Infelizmente nota-se no governo de Sarney um incentivo ao trabalho infantil
como a criação do programa bom menino, este permitia a contratação de jovens a
partir dos 12 anos, entretanto, havia a obrigação das crianças estarem devidamente
matriculadas em escolas e terem uma carga horária de trabalho de no máximo 4
horas, a remuneração seria de meio salário mínimo. O intuito desse programa ainda
seguia a linha de pensamento de que com o trabalho precoce a criminalidade entre
as crianças e adolescentes iria diminuir.
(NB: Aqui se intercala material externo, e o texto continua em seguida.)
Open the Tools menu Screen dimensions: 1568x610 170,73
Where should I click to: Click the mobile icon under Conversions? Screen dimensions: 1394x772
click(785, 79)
Dando continuidade os autores abordam o Estatuto da Criança e do
Adolescente (ECA) criado em junho de 1990, que reafirma a defesa da criança e
adolescente, já expressada na Constituição Federal de 1988. Em seu primeiro artigo
o estatuto reconhece a criança e o adolescente como cidadãos que devem ter
proteção integral, efetivando seus direitos e estabelecendo a relação entre o Estado
e a sociedade na operacionalização prática dessa política, assim surgem os
conselhos municipais de direitos e conselhos tutelares.
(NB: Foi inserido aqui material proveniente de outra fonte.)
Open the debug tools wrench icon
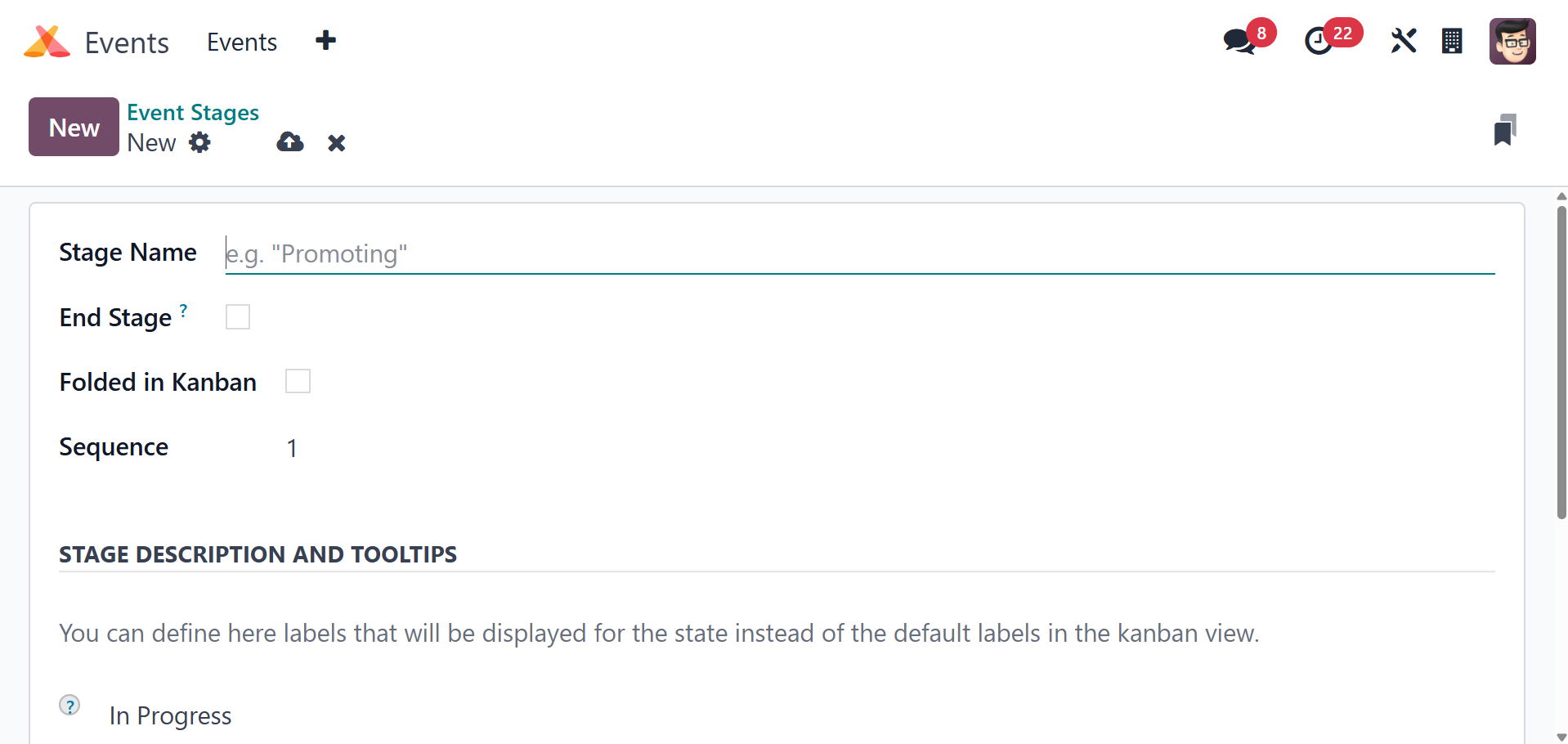 [1403, 41]
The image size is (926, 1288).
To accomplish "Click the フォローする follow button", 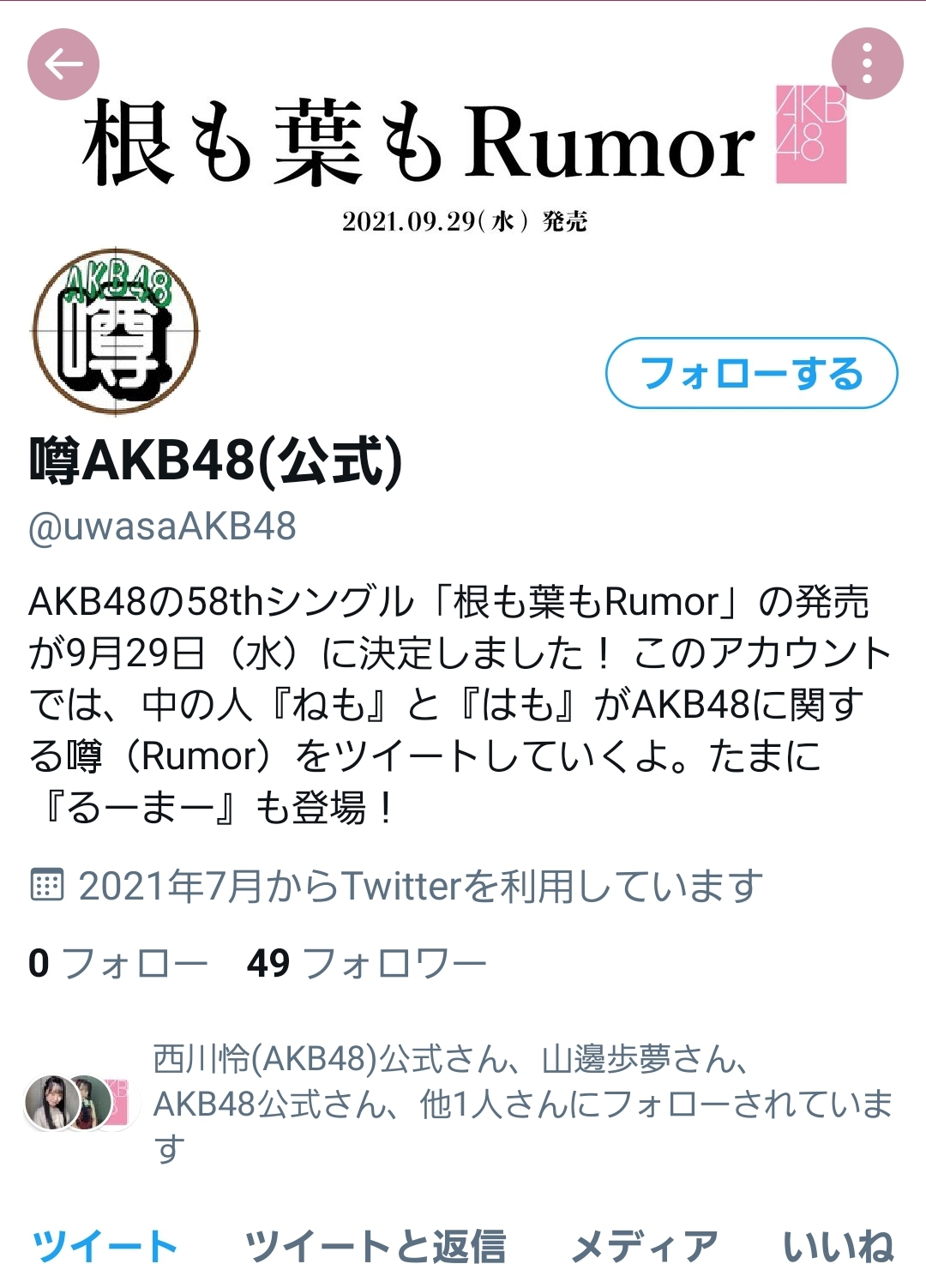I will pyautogui.click(x=752, y=374).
Nos anos seguintes os avanços em relação política de proteção à criança e ao
adolescente continuam surgindo, em outubro de 1991 é lançado o manifesto que
assume responsabilidades para melhoria do ensino fundamental, e contra a
violência com crianças, já é 92 é acrescentado no manifesto o compromisso com a
saúde. Também há o firmamento de um termo de compromisso entre o Ministério do
Trabalho, o Mistério Público Federal e a Secretaria da Polícia Federal que tinha por
objetivo a prevenção, a repressão e a erradicação do trabalho ilegal e forçado de
crianças e adolescentes.
Essa incrível finalização de capítulo traz uma ótima percepção de como a
política de assistência à criança e adolescente sofreu e inúmeros abalos, idas e
vindas, percas e ganhos ao longo do tempo, mostrando também como foi
imprescindível o papel dos movimentos sociais, das lutas por melhor qualidade de
vida a todos, de como é a persistência quando se trata de direitos é importante.

Considerações Finais
É possível concluir a grande relevância que tal obra tem para o melhor
entendimento das lutas, adversidades e vitórias que a política de proteção à criança
e adolescente enfrentou no decorrer da história brasileira.
Não acredito que haja pontos negativos neste livro, contém ótima uma
linguagem e abordagem, que fizeram com que a leitura fosse agradável e fluida,
permitindo passar o conhecimento nele contido para um público extremamente
amplo, o que é tão importante no atual contexto ultraneoliberal em que vivemos,
onde há uma negação e quebra de direitos, inclusive no âmbito de proteção as
crianças e adolescentes, que por sua vez apenas agrava as situações de
vulnerabilidade já existes no Brasil.